Objective: Could you return, unchanged, the lines of the items below, from the first line through the line containing "tap(123, 17)", with both ends included?

* Begin Items *

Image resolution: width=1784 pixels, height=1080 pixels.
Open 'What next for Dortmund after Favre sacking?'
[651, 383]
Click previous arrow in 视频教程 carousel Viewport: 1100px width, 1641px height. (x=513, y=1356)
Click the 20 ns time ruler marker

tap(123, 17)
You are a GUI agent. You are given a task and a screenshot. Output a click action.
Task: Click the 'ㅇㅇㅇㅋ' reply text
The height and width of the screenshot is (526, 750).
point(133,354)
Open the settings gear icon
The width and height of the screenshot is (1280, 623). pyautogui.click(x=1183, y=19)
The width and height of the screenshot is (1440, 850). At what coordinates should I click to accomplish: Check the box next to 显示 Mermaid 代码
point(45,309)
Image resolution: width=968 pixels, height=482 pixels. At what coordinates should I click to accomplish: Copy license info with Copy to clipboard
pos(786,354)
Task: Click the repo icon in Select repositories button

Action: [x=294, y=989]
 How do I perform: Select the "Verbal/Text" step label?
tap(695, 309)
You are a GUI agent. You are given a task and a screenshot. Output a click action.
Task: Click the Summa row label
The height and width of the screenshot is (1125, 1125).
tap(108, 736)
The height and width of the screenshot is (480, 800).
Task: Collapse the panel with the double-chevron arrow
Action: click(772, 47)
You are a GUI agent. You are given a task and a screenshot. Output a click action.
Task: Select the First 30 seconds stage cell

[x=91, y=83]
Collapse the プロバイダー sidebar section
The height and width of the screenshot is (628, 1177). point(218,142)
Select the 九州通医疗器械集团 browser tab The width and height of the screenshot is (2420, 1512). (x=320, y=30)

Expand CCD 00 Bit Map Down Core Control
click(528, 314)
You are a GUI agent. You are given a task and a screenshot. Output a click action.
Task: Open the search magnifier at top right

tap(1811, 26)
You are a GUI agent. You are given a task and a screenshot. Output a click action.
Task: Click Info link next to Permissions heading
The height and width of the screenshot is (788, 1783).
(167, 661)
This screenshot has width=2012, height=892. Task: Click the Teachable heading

* End Items *

Correct response:
Image resolution: width=1784 pixels, height=1080 pixels.
Open 'What next for Dortmund after Favre sacking?'
[651, 383]
Click previous arrow in 视频教程 carousel Viewport: 1100px width, 1641px height. (x=513, y=1356)
Click the 20 ns time ruler marker

tap(123, 17)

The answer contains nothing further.